Realty & More: What has been the impact of RERA on small and mid-size real estate firms?
Ishanee Sharma: RERA has impacted the way small and mid-sized firms used to manage their capital. Now they are completely dependent on non-banking financial companies (NBFCs) or private lenders to raise funds for their projects. Also, now they are compelled to take route of merger with larger business formats to share costs, compliance with regulatory framework and avail benefits like bank loans etc. for which audited balance sheets and bigger size of the firm are some of the requisites.
On one hand, the mandatory requirement of RERA like maintaining a 70 per cent escrow account for every project has resulted in increased project cost while on the other hand, the practice of pre-sales has been prohibited. It was earlier a tool of securing funds for early stage of development including land acquisition and legal formalities of the project etc. which varies from 20-30 per cent of the total project cost.
R&M: Out of the primary and secondary markets, which one is impacted more?
IS: Both the markets are affected. The factors for both differ. This is just the transition phase from traditional unorganised sector to newer regulated industry. Both the markets are finding their own ways to sail through the change. Talking about the primary market, most of the developers are unable to deliver new projects having to work under the time constraints and RERA guidelines, given the current economic scenario.
Similarly, the overall economic slowdown post-demonetisation and implementation of GST has resulted in decreased demand for the secondary market. Also the cash component, which formed an important part of the secondary market operations, has been curbed to a great extent.
R&M: Do you think uncertainties pertaining to RERA and GST overshadowed the impact of demonetisation?

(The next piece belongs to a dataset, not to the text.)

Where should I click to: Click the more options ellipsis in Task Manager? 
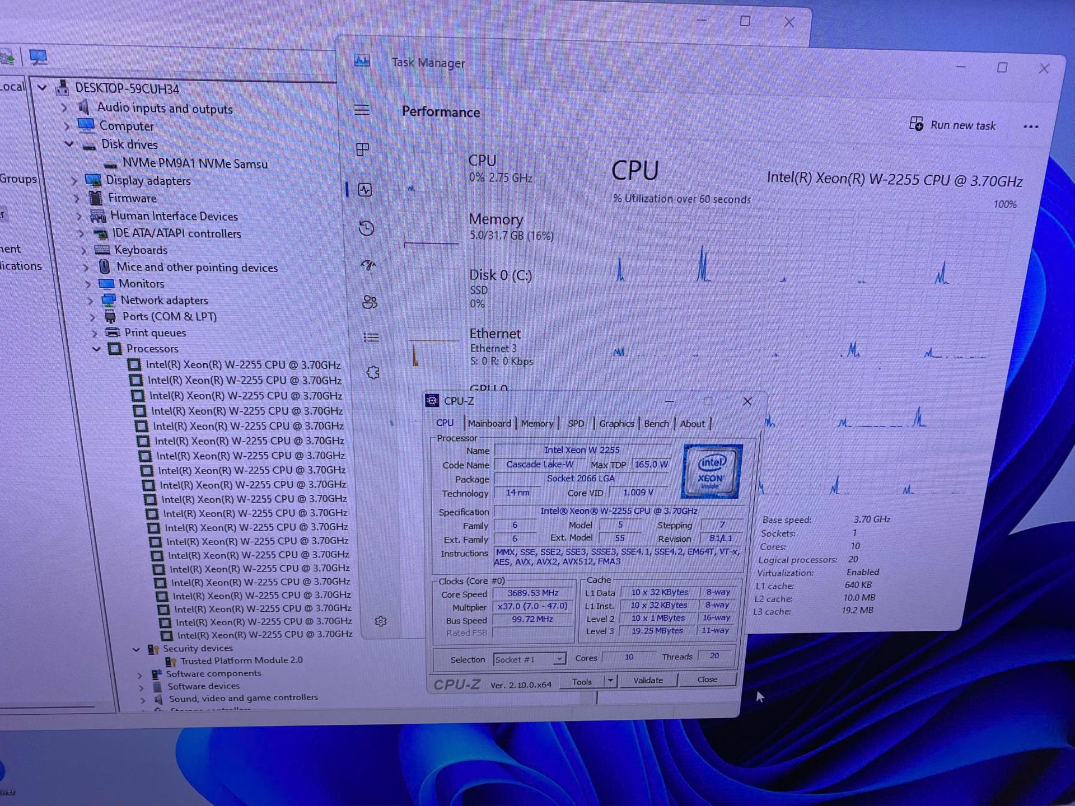pyautogui.click(x=1031, y=126)
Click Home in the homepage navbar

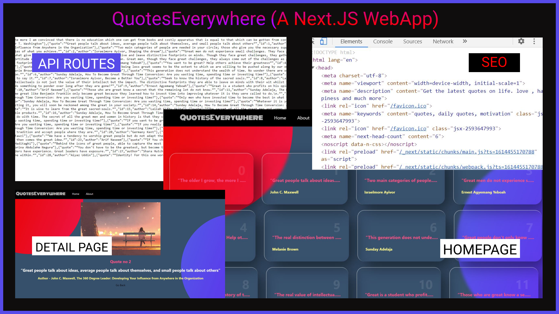click(280, 118)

IS: As far as overshadowing is concerned, demonetisation was an unexpected move whereas GST and RERA have been on the anvil for long. Hence, I would say it was the arrival of an unexpected giant step in the midway when markets were preparing themselves for proposed paradigm shift and so they were not able to cope up with it and in the meantime, GST and RERA arrived.
However, customer’s confidence is on a boost by the implementation of RERA, since some specific clauses ensure timely delivery of projects by checking diversion of funds through mandatory escrow account, stringent penalties to check project delays etc. This will certainly end in a healthier developer-consumer relationship. Curbing cash transactions will result in controlled property prices and checking speculative pricing, in turn affordability. In one line the turbulence the sector has witnessed will ultimately ensure controlled prices and regulated sector.
R&M: How is the current buyer sentiment? Have you witnessed a change following GST or RERA?
IS: The current buyer sentiment is not so favourable but slowly and steadily things are changing. As I said, this is a transitional phase. A paradigm shift has already taken place and the sector is dealing with inertia of years. It is bound to come out successfully and the elevated confidence of the consumer would give a new and bright growth to the industry.
R&M: What’s the way forward for Indian realty? How do you think the year would close for the sector?
IS: One positive impact of RERA has been that dubious investors and uncertain buyers deserted real estate and genuine buyers, who were all these years pushed to the sidelines came out in large numbers. Now, it is the property consumers who are driving the real estate market, especially residential market.
In terms of the initial confusion-induced decline in sentiment, the trend that is emerging now points towards a recovery in buying sentiment with serious buyers already returning to primary markets.